The magnets used for implantation must be carefully selected and coated in order to successfully implant them. Size is important in this consideration, as too large of a magnet obstructs blood vessels and is likely to reject, or push out of the skin. For this reason, the most common magnet size is a 3×1mm neodymium disk magnet. Usually the magnets used are of the highest strength available, as a stronger magnet leads to higher magnetic field sensitivity. Perhaps the most important consideration is a coating for the magnet, as typical neodymium disk magnets are not suitable for implantation. Magnets must be coated in an inert and biosafe material, so the body does not attack the magnet.
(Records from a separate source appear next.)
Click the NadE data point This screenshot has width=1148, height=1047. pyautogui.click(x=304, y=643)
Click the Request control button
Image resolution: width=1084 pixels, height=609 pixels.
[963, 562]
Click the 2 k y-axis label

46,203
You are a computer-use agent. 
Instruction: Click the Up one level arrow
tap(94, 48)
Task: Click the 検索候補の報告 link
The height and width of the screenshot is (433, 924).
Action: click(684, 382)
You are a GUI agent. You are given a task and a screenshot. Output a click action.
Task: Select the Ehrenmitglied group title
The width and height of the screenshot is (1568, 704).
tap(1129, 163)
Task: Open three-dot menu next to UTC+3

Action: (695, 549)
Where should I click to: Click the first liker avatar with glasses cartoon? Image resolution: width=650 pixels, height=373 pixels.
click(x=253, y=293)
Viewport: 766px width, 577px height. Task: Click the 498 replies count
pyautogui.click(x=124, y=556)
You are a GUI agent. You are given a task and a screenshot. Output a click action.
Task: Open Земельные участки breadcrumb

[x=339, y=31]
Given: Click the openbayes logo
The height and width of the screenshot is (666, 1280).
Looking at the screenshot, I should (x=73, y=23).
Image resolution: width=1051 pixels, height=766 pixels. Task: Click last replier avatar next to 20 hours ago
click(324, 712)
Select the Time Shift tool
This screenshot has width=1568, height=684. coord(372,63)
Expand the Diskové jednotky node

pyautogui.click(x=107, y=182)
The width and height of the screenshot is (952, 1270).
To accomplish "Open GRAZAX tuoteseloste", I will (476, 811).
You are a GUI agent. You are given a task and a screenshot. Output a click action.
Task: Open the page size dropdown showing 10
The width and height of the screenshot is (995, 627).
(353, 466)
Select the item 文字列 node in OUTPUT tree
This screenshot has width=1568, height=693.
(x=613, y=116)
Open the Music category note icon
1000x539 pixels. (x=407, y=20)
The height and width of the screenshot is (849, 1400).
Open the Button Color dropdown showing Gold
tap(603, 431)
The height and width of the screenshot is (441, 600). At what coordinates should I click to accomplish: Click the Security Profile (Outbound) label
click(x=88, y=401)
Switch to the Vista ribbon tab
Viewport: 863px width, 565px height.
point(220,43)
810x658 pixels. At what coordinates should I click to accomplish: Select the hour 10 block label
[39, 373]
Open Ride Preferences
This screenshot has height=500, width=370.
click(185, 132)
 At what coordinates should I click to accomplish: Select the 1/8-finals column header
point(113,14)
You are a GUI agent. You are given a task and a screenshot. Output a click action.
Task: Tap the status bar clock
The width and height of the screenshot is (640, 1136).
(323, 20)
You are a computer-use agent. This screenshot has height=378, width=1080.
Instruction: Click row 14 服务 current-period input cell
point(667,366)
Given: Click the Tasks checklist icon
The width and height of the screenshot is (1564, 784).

Popular magnet coatings include implant grade silicone, parylene, titanium nitride, gold and rhodium.
Disc-magnets are implanted with a scalpel, tubes are inserted by scalpel or syringe. Procedures are often done either without anaesthesia, or, in some cases, ice water, due to legal issues regarding purchase of anaesthesia versus usage of numbing substances such as alcohol or cold.

== History ==
Magnet implantation was first theorized in the mid 1990s by Steve Haworth and Jesse Jarrel, both body modification experts. Initially, the implants were designed to connect to rings or horns outside of the body, and were purely cosmetic. However, after talking to a friend who had a piece of steel lodged into his finger which allowed him to sense the presence of magnetic fields, Haworth realised that small magnets could be implanted in order to achieve this effect more efficiently. Since then, several companies, such as Dangerous Things have sold bio-safe, implantable magnets.

== Lifespan ==
Typical 3×1mm neodymium magnets have been reported to last on average five years implanted into finger extremities before the effectiveness of the implant becomes reduced. There have been no studies on magnetizing implants after they have lost magnetization other than removing and re-implanting a new magnet into a new site due to scar tissue formation preventing nerve sensation and reentry.

== Safety ==

Infection has also been cited as a source of failure within RFID and related microchip implanted individuals. Either due to improper implantation techniques, implant rejections or corrosion of implant elements.

Magnets and ferrous materials, including implants, are not allowed in proximity of MRI machines, because of the extreme magnetic force.

== In popular culture ==
Transhumanism is a movement to upgrade the human body with technology. This includes simple implants like magnets, as well as more advanced cybernetics and robotic limbs.